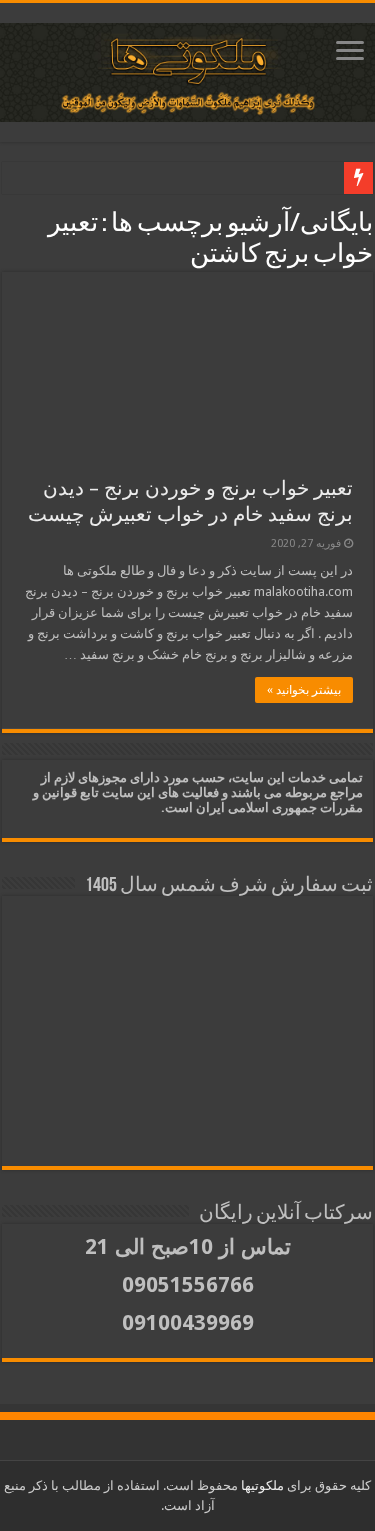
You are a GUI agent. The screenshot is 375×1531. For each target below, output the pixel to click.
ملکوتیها (261, 1485)
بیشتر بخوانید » (304, 690)
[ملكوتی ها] (187, 69)
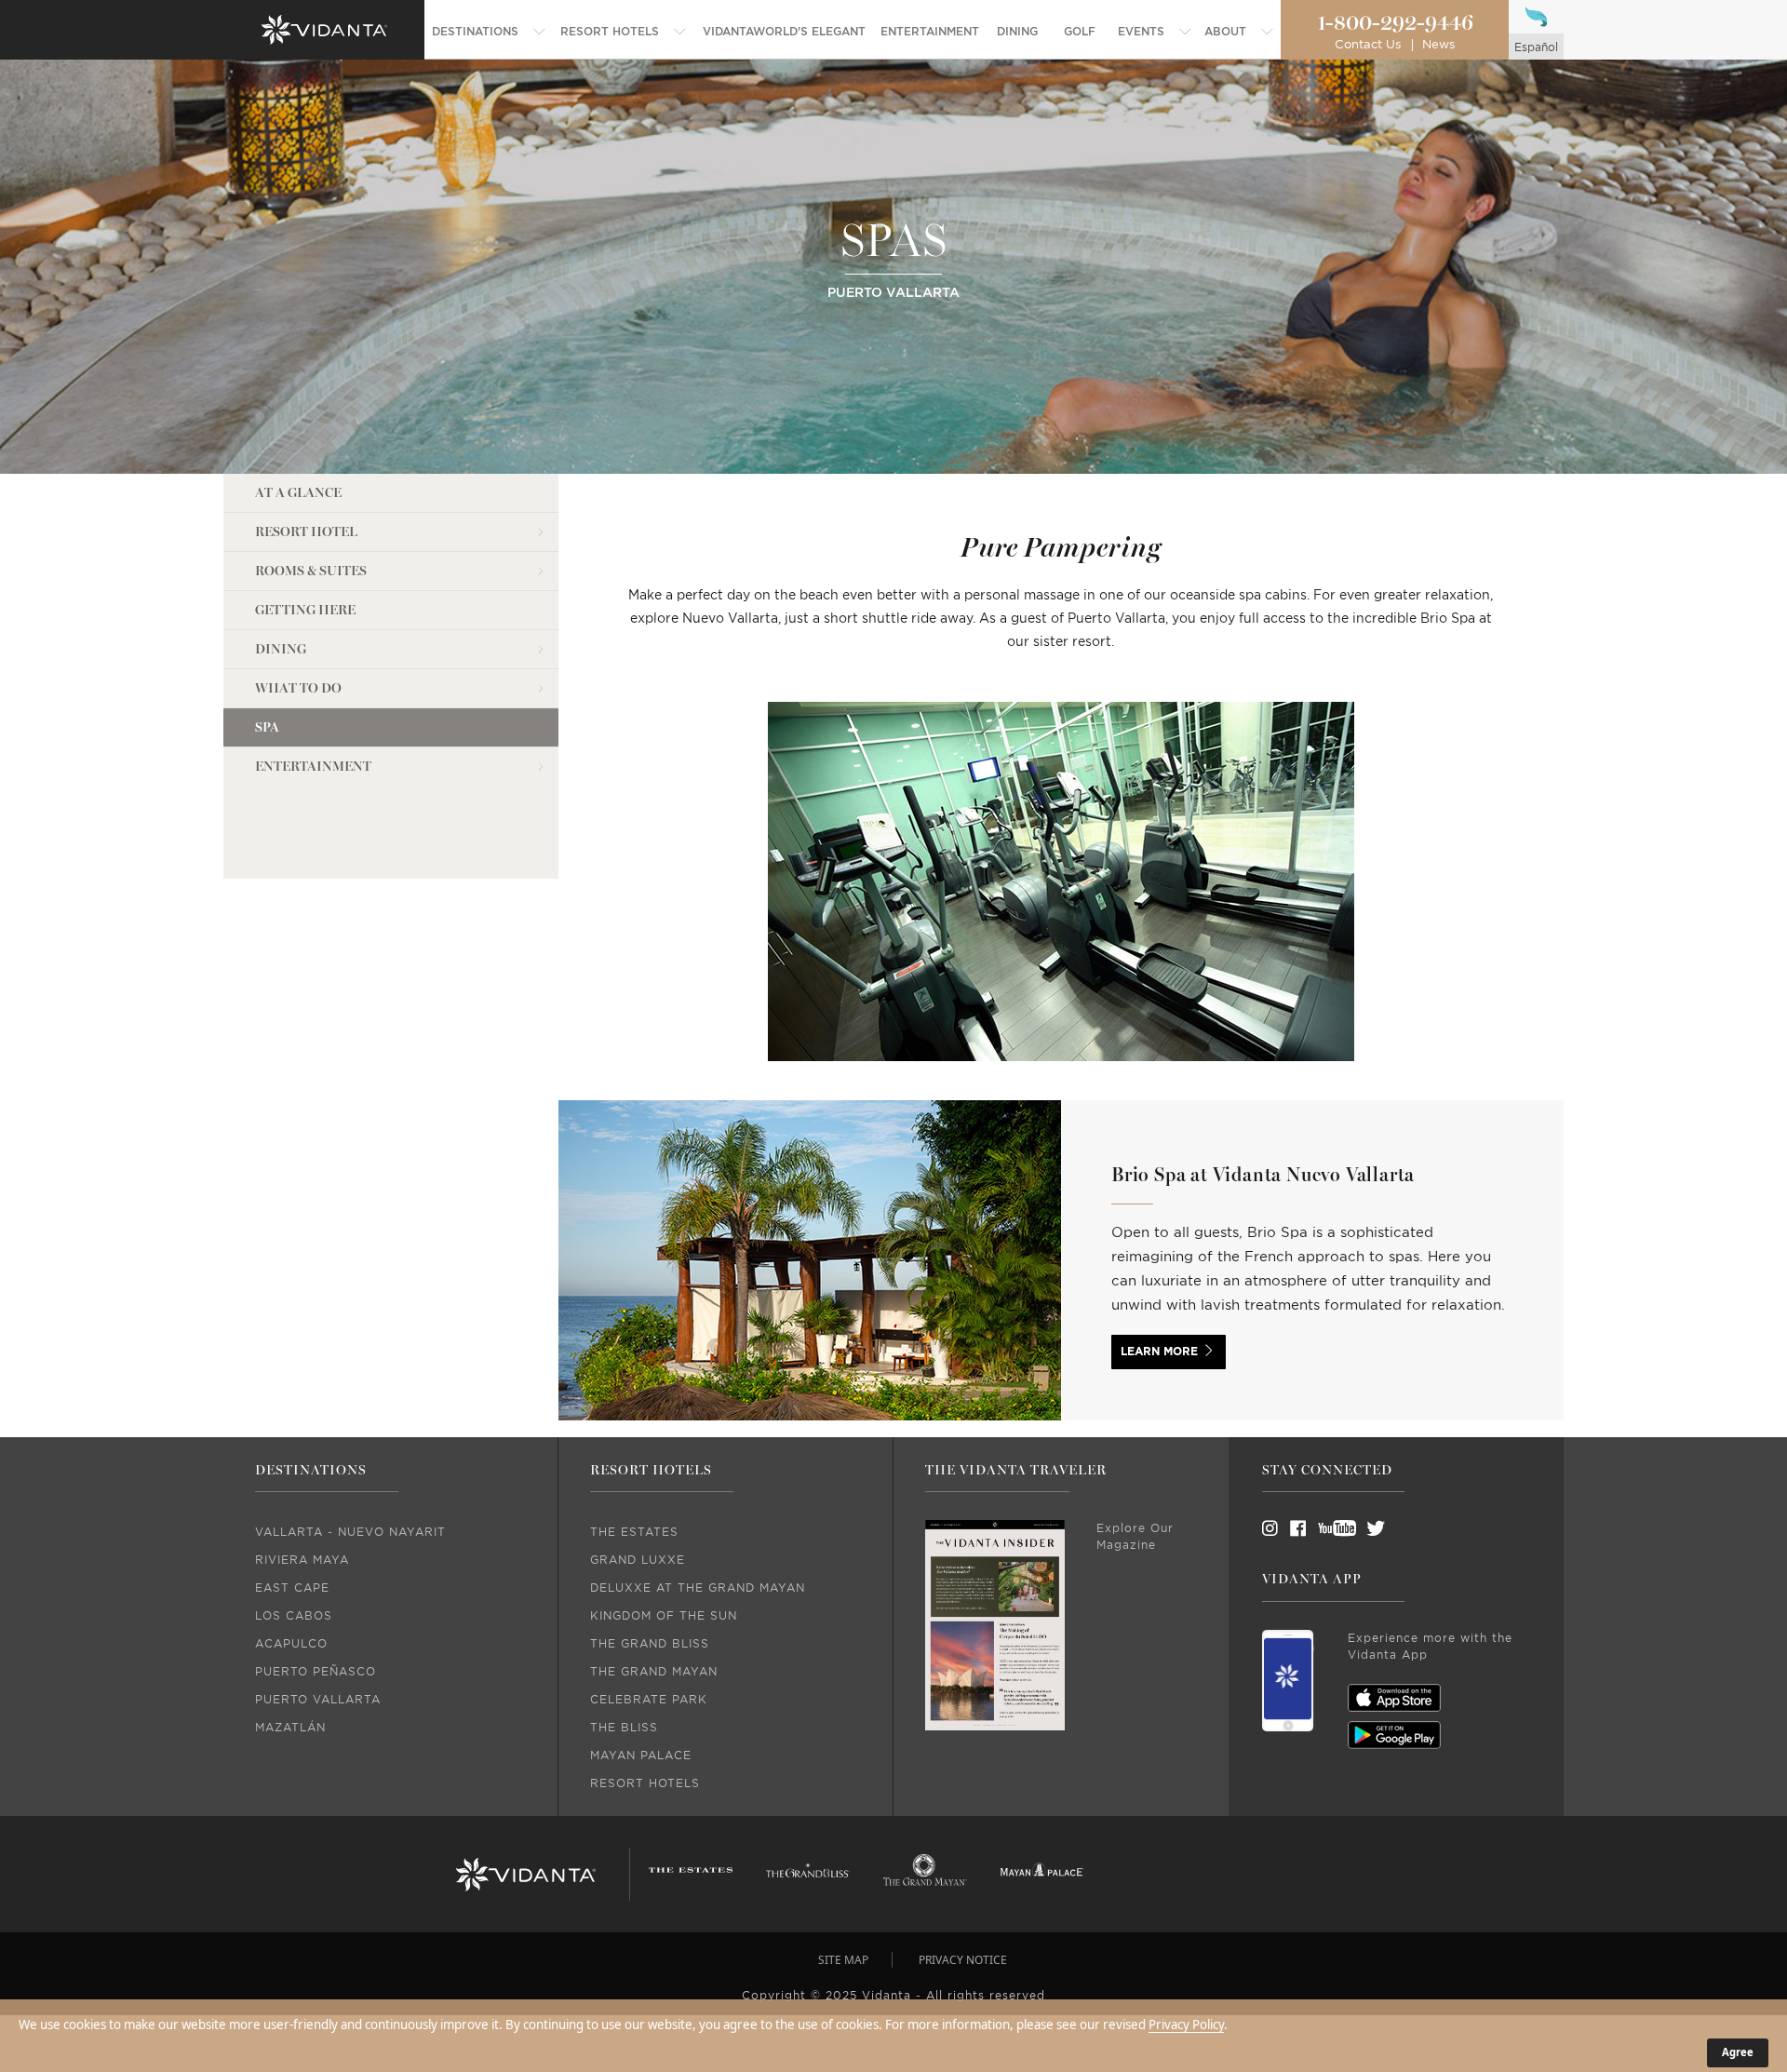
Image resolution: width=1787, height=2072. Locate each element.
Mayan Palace (641, 1755)
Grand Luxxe (637, 1560)
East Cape (292, 1588)
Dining (280, 649)
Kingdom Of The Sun (663, 1615)
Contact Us (1368, 45)
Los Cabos (293, 1615)
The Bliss (624, 1727)
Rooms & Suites (311, 571)
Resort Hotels (645, 1783)
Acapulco (291, 1643)
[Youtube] (1331, 1528)
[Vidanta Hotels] (526, 1874)
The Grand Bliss (649, 1643)
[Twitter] (1359, 1528)
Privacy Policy (1186, 2024)
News (1438, 45)
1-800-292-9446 (1395, 23)
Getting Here (305, 610)
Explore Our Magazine (1135, 1537)
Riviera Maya (302, 1560)
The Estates (634, 1532)
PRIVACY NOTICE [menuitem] (963, 1960)
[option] (1061, 901)
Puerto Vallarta (318, 1699)
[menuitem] (489, 32)
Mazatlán (290, 1727)
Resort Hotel (306, 532)
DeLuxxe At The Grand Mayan (697, 1588)
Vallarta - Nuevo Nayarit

* [Your assignment]: Write out each entry exactly, images excluded.

* [Task answer]:
You are a GUI agent. The screenshot is 375×1531. For each target below, output the pixel to click.
ملکوتیها (261, 1485)
بیشتر بخوانید » (304, 690)
[ملكوتی ها] (187, 69)
Image resolution: width=1787, height=2072. Locate each element.
Mayan Palace (641, 1755)
Grand Luxxe (637, 1560)
East Cape (292, 1588)
Dining (280, 649)
Kingdom Of The Sun (663, 1615)
Contact Us (1368, 45)
Los Cabos (293, 1615)
The Bliss (624, 1727)
Rooms & Suites (311, 571)
Resort Hotels (645, 1783)
Acapulco (291, 1643)
[Youtube] (1331, 1528)
[Vidanta Hotels] (526, 1874)
The Grand Bliss (649, 1643)
[Twitter] (1359, 1528)
Privacy Policy (1186, 2024)
News (1438, 45)
1-800-292-9446 (1395, 23)
Getting Here (305, 610)
Explore Our Magazine (1135, 1537)
Riviera Maya (302, 1560)
The Estates (634, 1532)
PRIVACY NOTICE [menuitem] (963, 1960)
[option] (1061, 901)
Puerto Vallarta (318, 1699)
[menuitem] (489, 32)
Mazatlán (290, 1727)
Resort Hotel (306, 532)
DeLuxxe At The Grand Mayan (697, 1588)
Vallarta - Nuevo Nayarit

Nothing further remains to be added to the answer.